The so-called "up-down" from the Gulf Coast to New York barges was only 2.55 cents, which is below the 4.51-cent tariff on Colonial Pipeline. But the New York barge premium had been as high as 28.75 cents on August 29 and was wide open through mid-September, encouraging extra supply shipping from the Gulf Coast that was still arriving in the Atlantic Coast.
Several jet fuel cargoes also were heard out of Venezuela, likely heading to Florida or other parts of the East Coast.

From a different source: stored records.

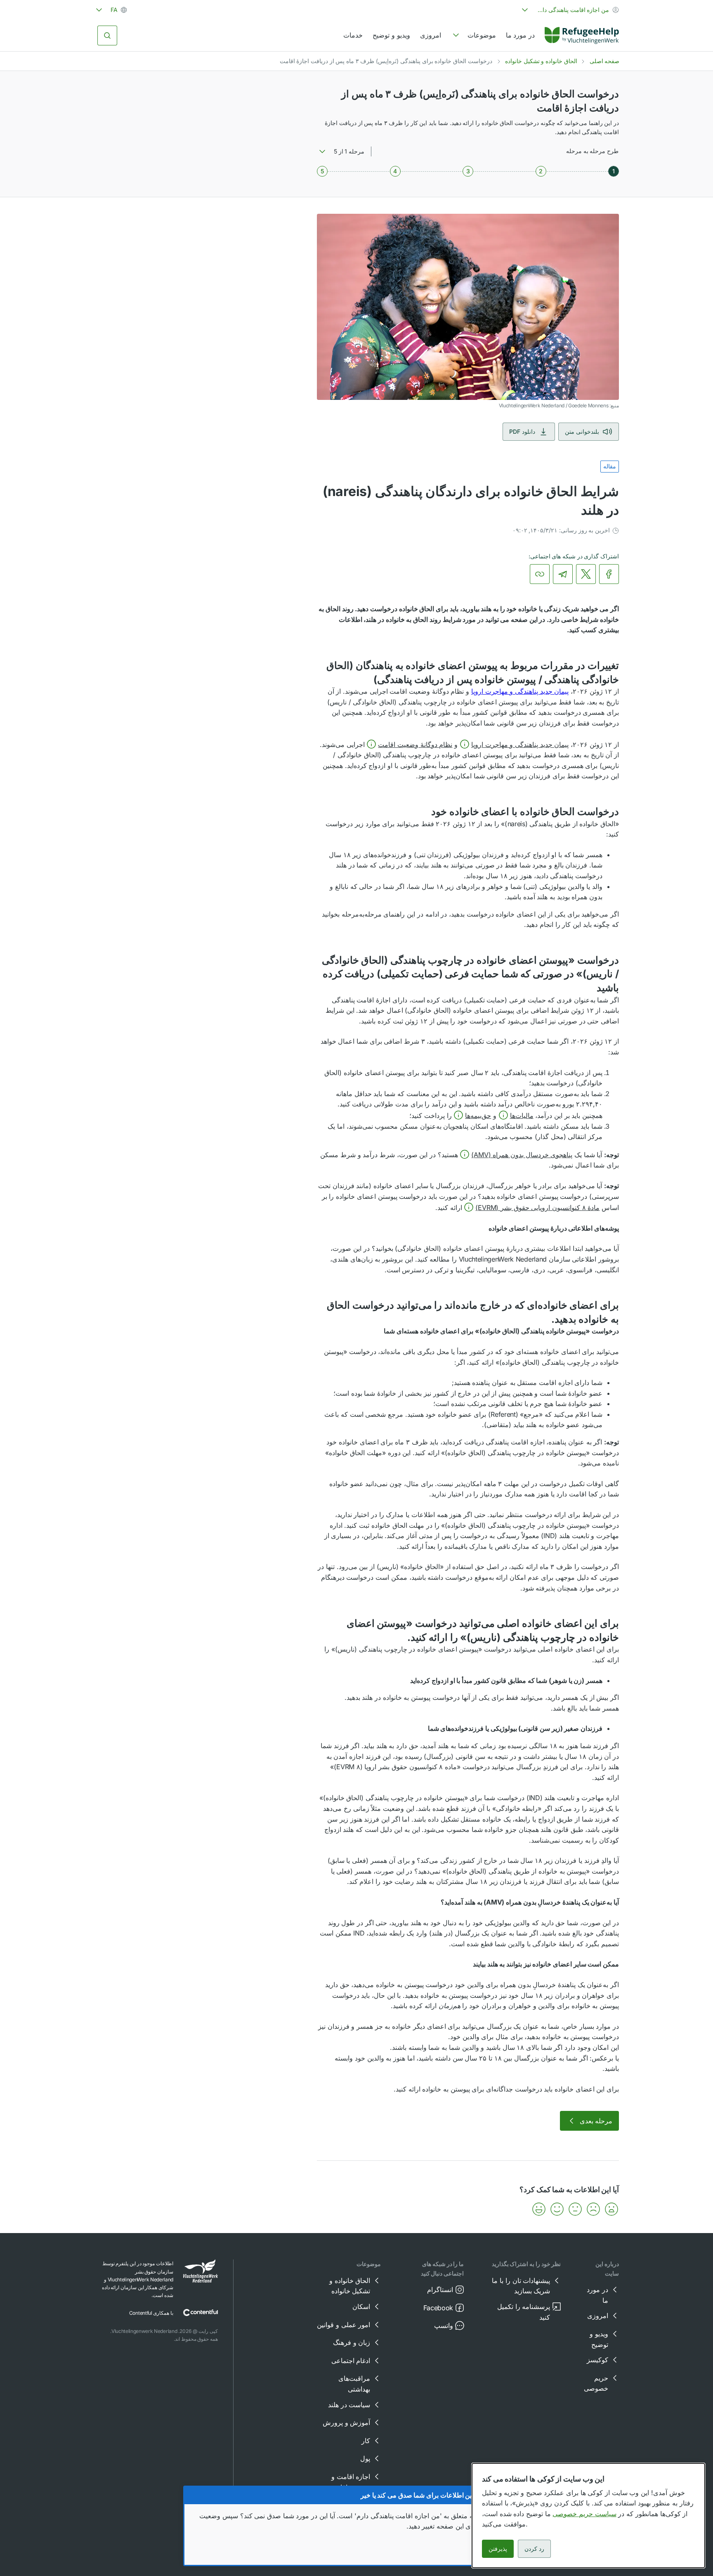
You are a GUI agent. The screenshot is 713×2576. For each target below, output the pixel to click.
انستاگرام (440, 2289)
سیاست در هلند (349, 2405)
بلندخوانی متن (582, 431)
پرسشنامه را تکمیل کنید (523, 2311)
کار (365, 2441)
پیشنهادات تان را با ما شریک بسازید (521, 2285)
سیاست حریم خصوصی (584, 2514)
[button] (514, 744)
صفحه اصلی (605, 60)
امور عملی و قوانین (343, 2325)
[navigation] (473, 35)
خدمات (353, 35)
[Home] (582, 35)
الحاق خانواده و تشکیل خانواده (541, 60)
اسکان (361, 2306)
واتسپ (443, 2325)
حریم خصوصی (596, 2383)
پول (365, 2458)
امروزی (430, 35)
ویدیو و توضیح (391, 35)
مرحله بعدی (596, 2121)
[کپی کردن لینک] (540, 574)
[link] (582, 35)
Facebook (438, 2308)
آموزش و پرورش (346, 2422)
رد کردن (534, 2548)
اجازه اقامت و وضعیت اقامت (350, 2481)
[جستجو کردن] (107, 35)
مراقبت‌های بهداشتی (354, 2383)
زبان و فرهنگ (351, 2342)
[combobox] (569, 10)
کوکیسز (597, 2360)
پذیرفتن (498, 2548)
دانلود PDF (522, 431)
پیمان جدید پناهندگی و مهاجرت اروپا (520, 691)
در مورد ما (520, 35)
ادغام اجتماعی (351, 2360)
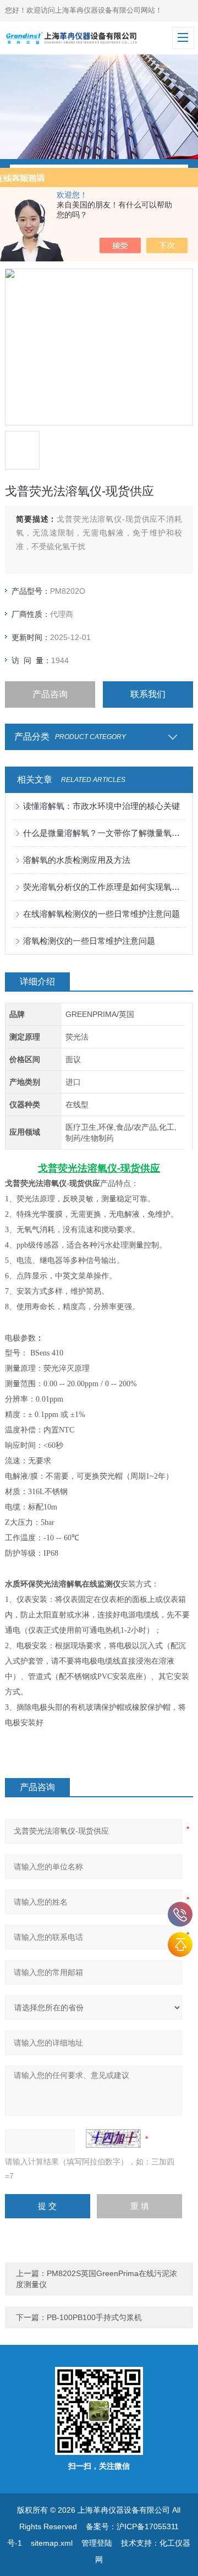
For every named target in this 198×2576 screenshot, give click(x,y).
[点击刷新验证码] (113, 2138)
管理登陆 (96, 2543)
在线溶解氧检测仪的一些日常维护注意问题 (101, 913)
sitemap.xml (52, 2543)
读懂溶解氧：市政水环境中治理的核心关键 (101, 806)
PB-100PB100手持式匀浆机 (94, 2317)
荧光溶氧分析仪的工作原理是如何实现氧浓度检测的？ (104, 887)
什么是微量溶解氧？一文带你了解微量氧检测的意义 (104, 833)
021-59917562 (180, 1914)
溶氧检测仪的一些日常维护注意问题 (89, 940)
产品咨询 (50, 694)
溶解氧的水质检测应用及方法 (76, 860)
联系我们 (148, 694)
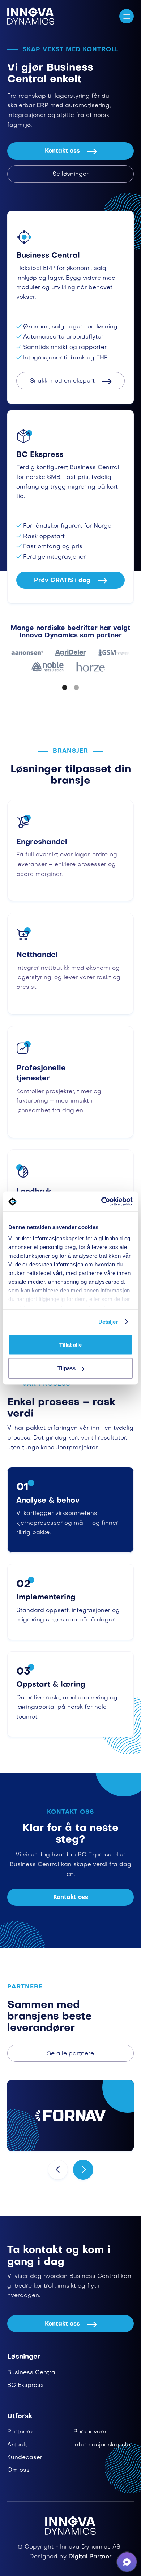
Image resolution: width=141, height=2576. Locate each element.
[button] (126, 16)
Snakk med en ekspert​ (70, 381)
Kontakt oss (71, 151)
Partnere (20, 2432)
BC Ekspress (25, 2385)
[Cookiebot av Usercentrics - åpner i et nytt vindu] (101, 1201)
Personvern (89, 2432)
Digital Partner (90, 2557)
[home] (30, 16)
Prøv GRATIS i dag (70, 581)
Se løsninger (70, 174)
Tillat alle (70, 1344)
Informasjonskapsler (102, 2445)
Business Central (32, 2373)
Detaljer (108, 1322)
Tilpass (66, 1368)
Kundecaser (24, 2458)
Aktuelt (17, 2445)
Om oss (18, 2470)
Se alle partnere (70, 2054)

US exports likely remained solid, though mostly out of the Gulf Coast to Canada, Africa and Latin America.
Once a heavy net importer, the US turned into a net exporter of jet fuel in 2011. Energy Information Administration data released Monday showed the US exported its second-highest level of jet fuel in July, at 6.4 million barrels, behind only December's 6.6 million barrels.
Canada was the top destination with 1.67 million barrels, about equal to almost six average cargoes. The Netherlands took in 1.15 million barrels, followed by Nigeria at 854,000 barrels, Mexico at 719,000 barrels, Panama at 593,000 barrels, Israel at 273,000 barrels, Belgium at 260,000 barrels and Gibraltar at 210,000 barrels.

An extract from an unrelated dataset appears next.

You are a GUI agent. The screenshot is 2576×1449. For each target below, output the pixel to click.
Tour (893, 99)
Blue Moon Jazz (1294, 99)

The US imported only 2.65 million barrels in July, led again by South Korea as the main source at 1.36 million barrels, followed by Venezuela at 606,000 barrels, China at 501,000 barrels and Canada at 179,000 barrels. It was the most jet fuel ever imported from China into the US in a month.
Valero was the largest importer, with 714,000 barrels, mostly from Venezuela into Florida. Morgan Stanley followed by importing 650,000 barrels, mostly from China into California. Vitol brought in 415,000 barrels, all from South Korea into Los Angeles.
NWE pulling barrels
Northwest European jet cargoes firmed at the start of the week, responding to a structural shift over prompt dates as arbitrage opportunities north tightened.

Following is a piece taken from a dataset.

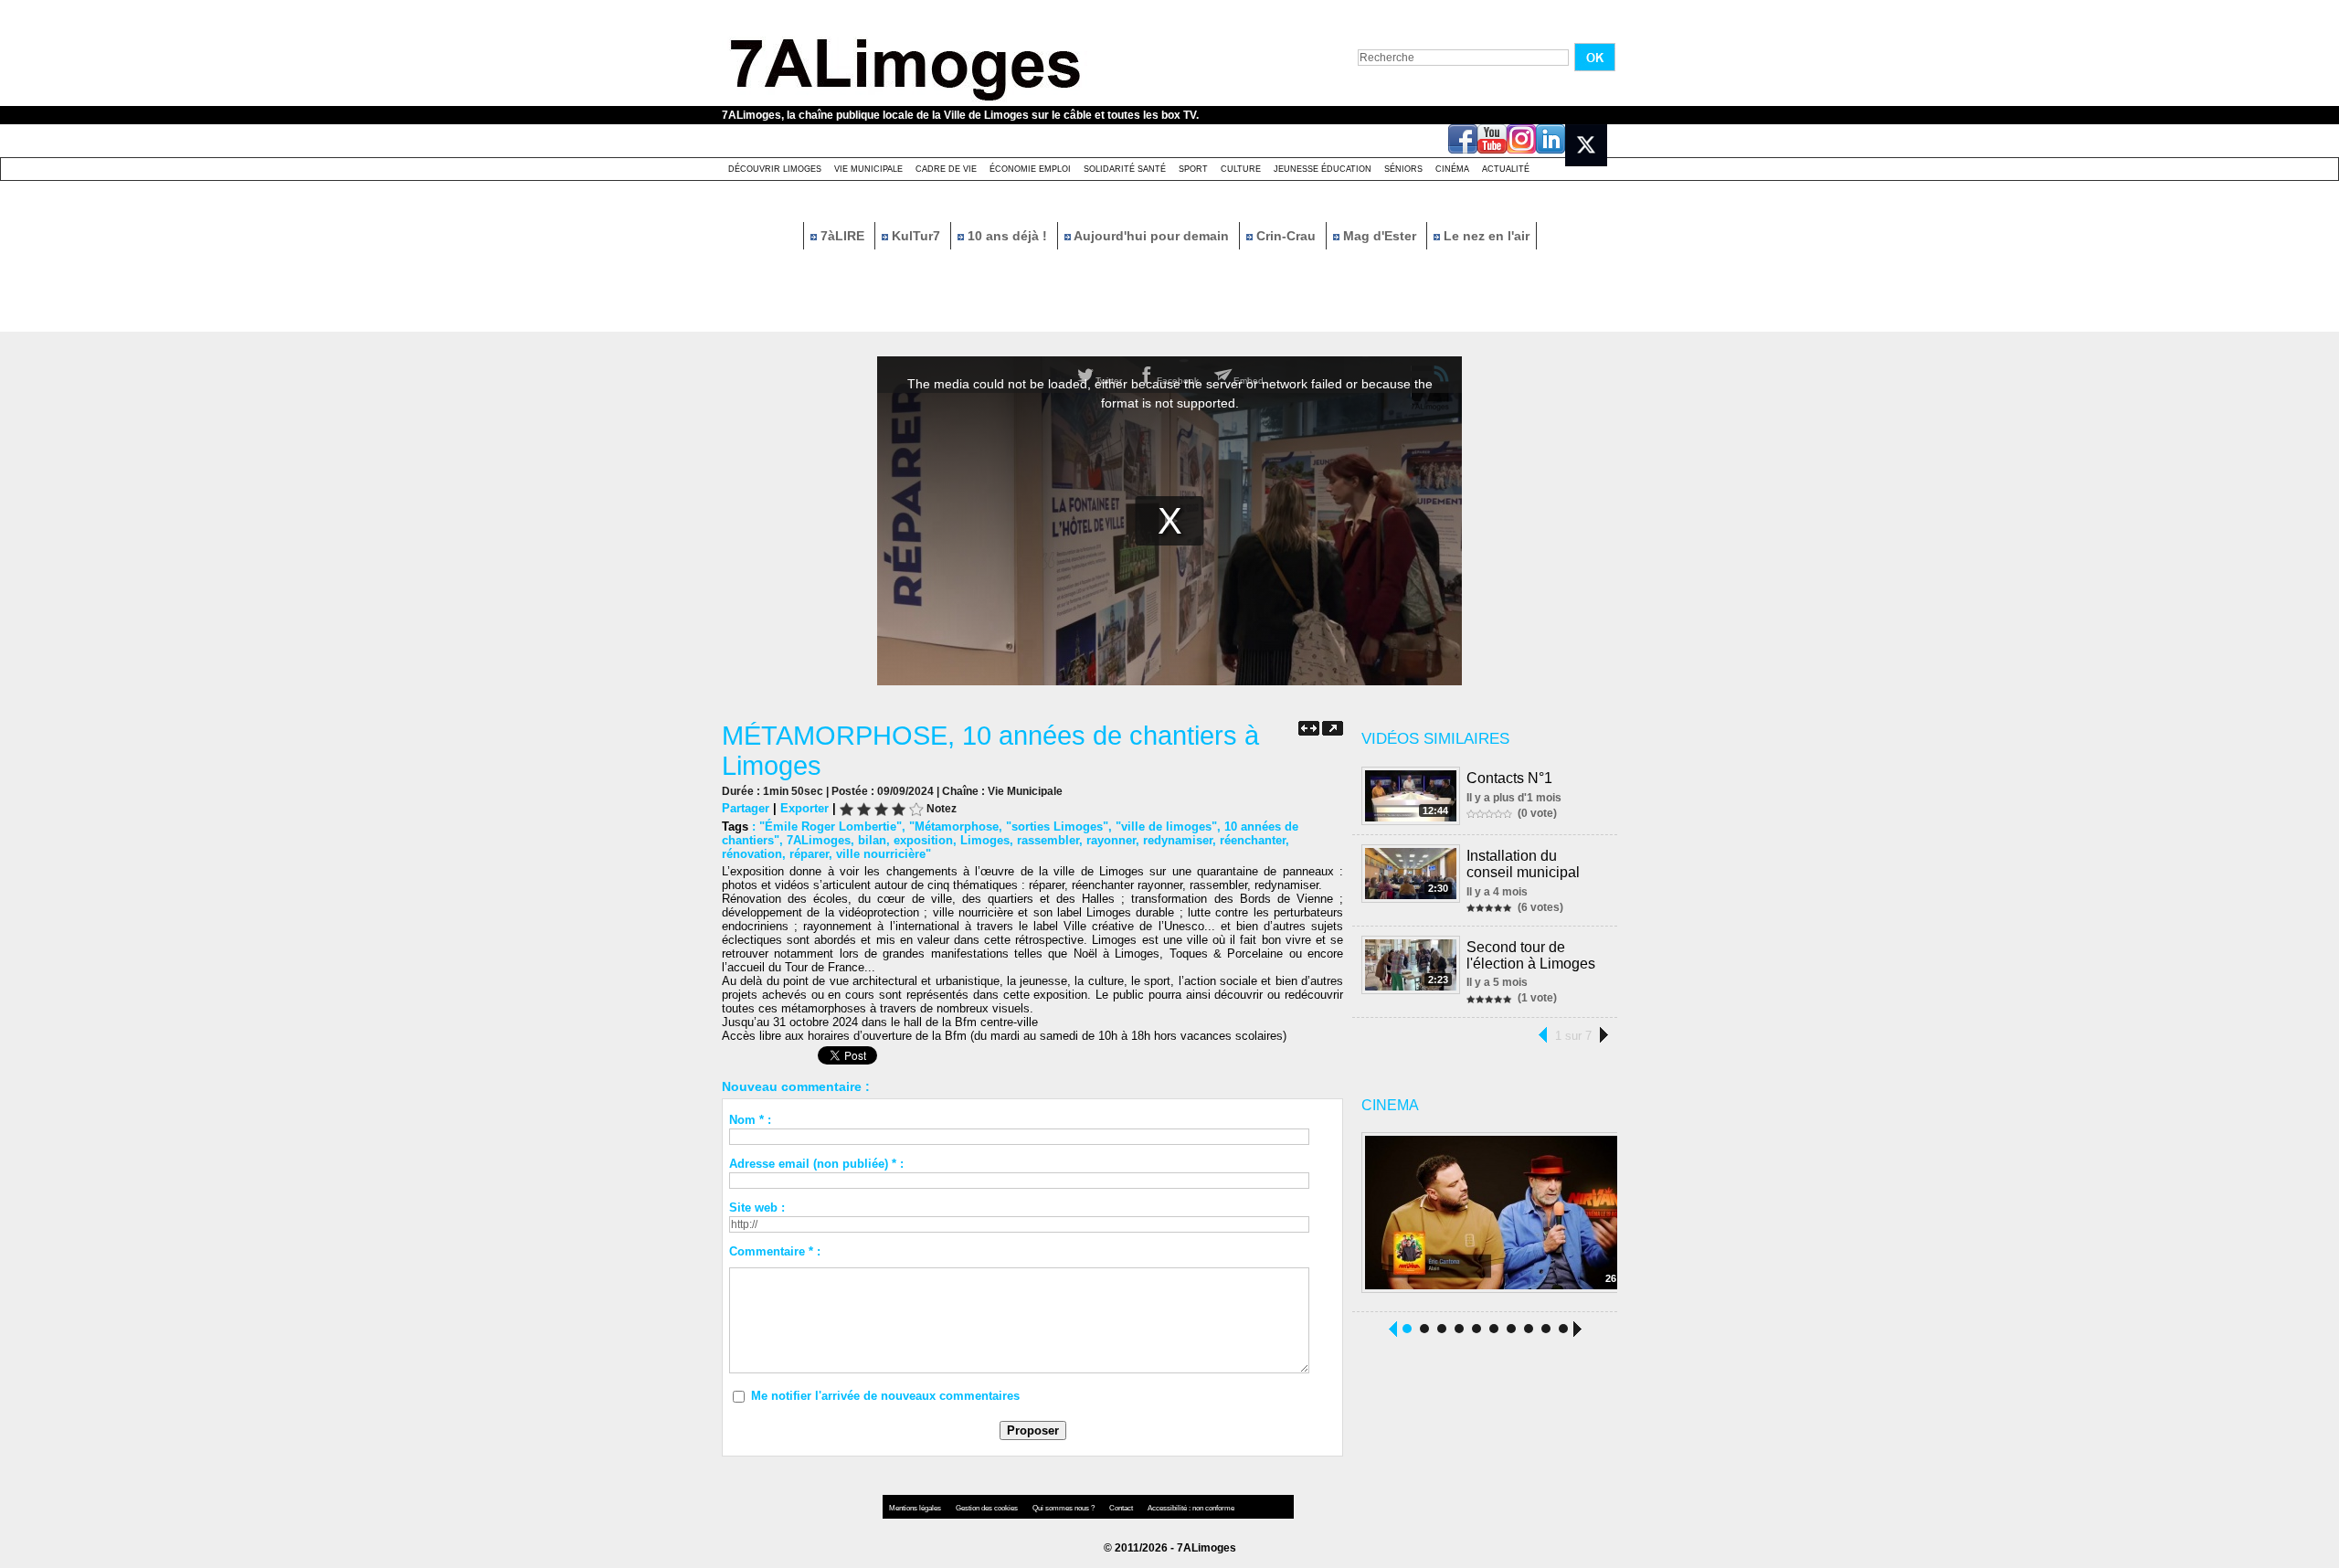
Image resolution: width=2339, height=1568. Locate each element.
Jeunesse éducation (1322, 169)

Responding to the firming sentiment, front-month swaps to hedge forward cargo sales next month climbed $1.25/mt to $74.25/mt.
Jet exports from Libya were heard to be making their way into the spot market again. Opportunities to take those north looked unlikely, according to sources, adding that were the north to continue to firm against the balanced supply environment in the Mediterranean then the arbitrage could soon become workable again, sources said.
A steady flow of cargoes en-route to Europe from the Persian Gulf were making their way north, with the 40,000 mt Histria Ambra loaded from Yanbu seen in Palma, Mallorca, the 40,000 mt Malbec, also loaded from Yanbu, heading north through the Red Sea closely followed by the Marrianne Kirk, which loaded in Jubail.
Emerging incremental demand continued to lend support to Asia's jet fuel/kerosene market Monday.
Renewed buying interest for the middle distillate has propelled the cash differentials for cargoes loading from the main trading hub of Singapore to 45 cents/barrel to Mean of Platts Singapore jet fuel/kerosene assessment Monday. That was up from a discount of one cent/b September 16.
Indonesian state-owned Pertamina's trading arm Petral is re-seeking up to 500,000 barrels of jet A-1 for October delivery, after having canceled a previous tender that sought the cargoes for the same delivery dates.
The current tender, which closed Monday, sought two parcels, each 110,000-140,000 barrels or 180,000 barrels, for delivery into Jakarta over October 10-12 and October 14-16, and 110,000-140,000 barrels for October 12-14 delivery into Manggis.
For September, Petral was heard to have bought up to 480,000 barrels in two to three cargoes at a premium of $1.80/b to Mean of Platts Singapore jet fuel/kerosene assessments, 11 days around bill of lading, on a CFR Jakarta basis. The seller was said to be an oil major. This was not confirmed with Petral.
Market observers reiterated that Petral has been seeking spot imports because of a 35-day planned partial turnaround at its 348,000 b/d Cilacap refinery in September-October.
The ex-refinery jet fuel prices at which China National Offshore Oil Corp., PetroChina and Sinopec will supply to China National Aviation Fuel are expected to fall for a fourth straight month in October by about Yuan 205.79/mt ($33.46/mt) from September, according to Platts estimates.
The three suppliers' reference ex-refinery jet fuel ceiling prices for October are expected at Yuan 6,599.96/mt, excluding a premium of Yuan 30/mt, according to Platts calculations.
The premium is negotiated between CNAF and its three suppliers on an annual basis.